Even going back to 2005, we found only two people charged with violating Cleveland’s ban. They either pled, or were found guilty. Obviously, the (not so) big drop in convictions for this now-defunct law had nothing to do with Cleveland’s crime problem. That's because the City of Cleveland has rarely used its gun control laws against criminals before, and they won't now. (In fact, our investigation revealed far more about an administration that is soft on gun crime than about inanimate objects causing their woes. Not only did the city fail to enforce their ordinances, but they let bad guys go.)

When a mayor and city council stand up and publicly announce that they are plotting to openly refuse to follow the law, they are behaving exactly like the criminals they claim to be seeking to bring to justice.

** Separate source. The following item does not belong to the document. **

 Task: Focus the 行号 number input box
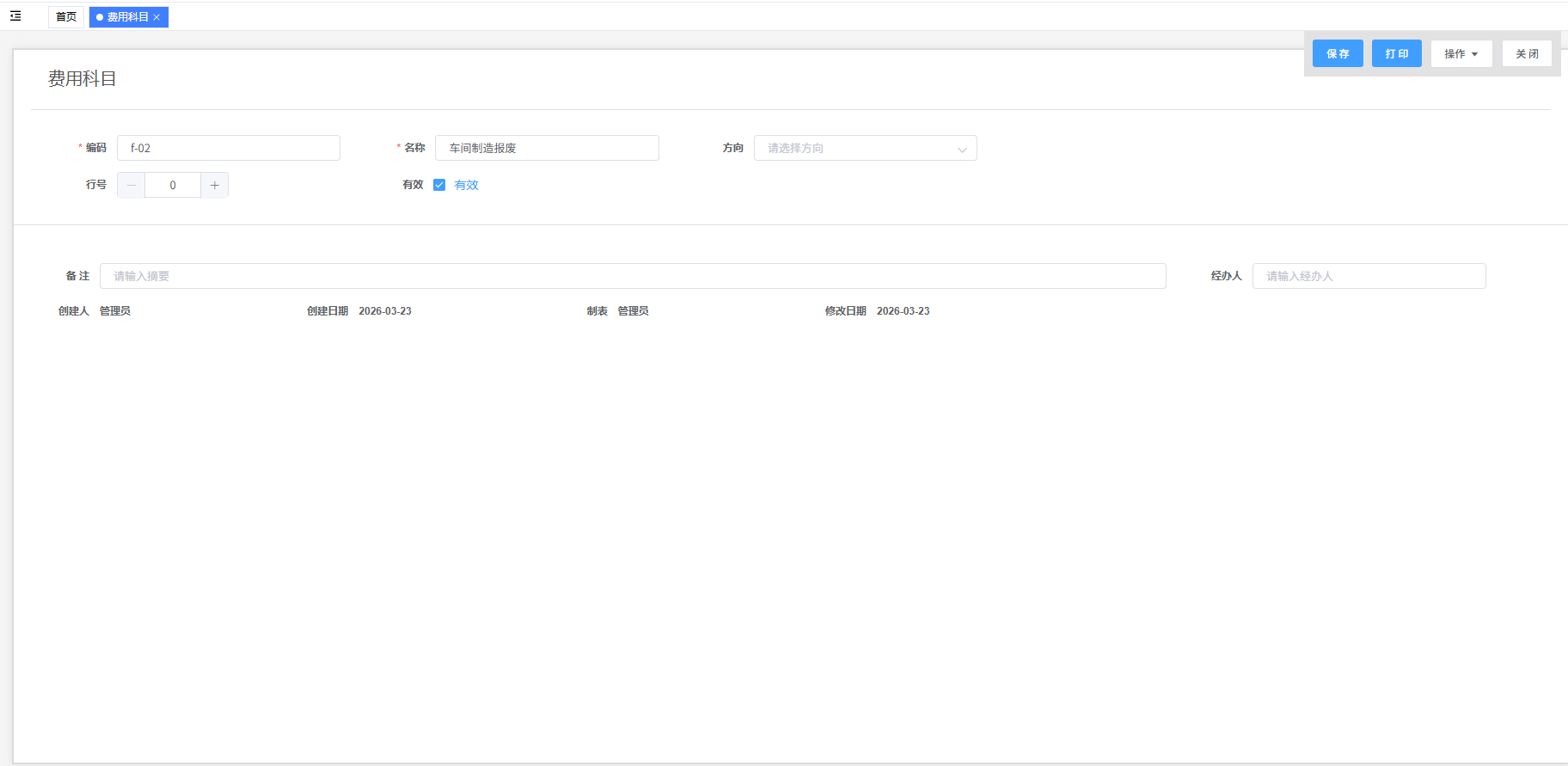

When a mayor and city council refuse to do things that are proven to reduce crime, and instead commit their city to spending time, money, and resources on things that can't possibly reduce crime and/or are illegal, it is gross negligence.

It's no surprise that crime is up in Cleveland. What else would anyone expect when the city "leaders" are part of the problem instead of part of the solution?

Chad D. Baus is the Buckeye Firearms Association Secretary, BFA PAC Vice Chairman, and a NRA-certified firearms instructor. He is the editor of BuckeyeFirearms.org, which received the Outdoor Writers of Ohio 2013 Supporting Member Award for Best Website.

Related Articles:

Cleveland mayor proposes "new" gun control laws; Buckeye Firearms Assoc. threatens lawsuit

Gun Owners Oppose Cleveland's New Proposed Regulations

Cleveland council president claims new gun control law was never about violence, but "values"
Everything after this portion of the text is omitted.